Governments around the world have been considering extending the use of coal during the current energy crisis, prompting warnings from energy experts of a resulting increase in greenhouse gas emissions.
Coal mining releases trapped methane gas from the rock strata, in addition to the carbon dioxide emitted when it is burnt as fuel. Tackling both carbon and methane emissions is critical to limiting global warming. Temperatures have already risen at least 1.1C since pre-industrial times.
While methane is the second-largest cause of global warming, limiting leakage can be the most effective way to tackle warming in the near term as it traps much more heat than carbon over a shorter period.
New mine-level data from Global Energy Monitor, a non-governmental organisation that tracks fossil fuel and renewable energy projects, has found that operating coal mines emitted 52.3mn tonnes of methane in 2021. This is more than gas (45mn tonnes) and oil (39mn tonnes) and is 10mn tonnes more than the estimates by the International Energy Agency.
More than 100 countries signed a pledge at the recent UN climate summit to cut back methane pollution by 30 per cent by 2030, but several big contributors to global emissions, including China, Russia and India, were not signatories.
China, the world’s biggest national emitter, remains the largest producer and consumer of coal, and accounts for 73 per cent of all coal mine methane emissions, according to the GEM data.
In Europe, mines in Poland and Russia rank among the top emitters. Until the current crisis, Russia provided 50 per cent of Germany’s coal imports.
Coal type and operational depth have a large influence on emissions. Poland’s particularly deep mines release about the same amount of methane as the mines in Indonesia, which produce more than five times the amount of coal.
There are 465 new mines or mine expansions under development globally that together could emit an additional 11.3mn tonnes of methane per year.
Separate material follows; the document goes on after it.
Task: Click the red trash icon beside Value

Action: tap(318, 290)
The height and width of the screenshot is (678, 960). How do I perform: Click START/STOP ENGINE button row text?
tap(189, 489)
If only the mines at present under construction opened, they would still introduce about half those emissions.
GEM’s data for coal mine emissions are higher than the assessments from the IEA, suggesting that even steeper cuts are needed to remain in line with targets to reach net zero emissions by 2030.
The world’s gassiest coal mines can emit 67 times more methane than mines with similar productivity, according to GEM. Retiring the worst-performing quartile of coal mines could remove more than 20mn tonnes of methane emissions, says the IEA.
GEM states that the only way to remain in line with the IEA net zero road map to 2050 is through “new and unprecedented regulations on coal mine methane emissions”, along with the outright cancellation of new mine projects.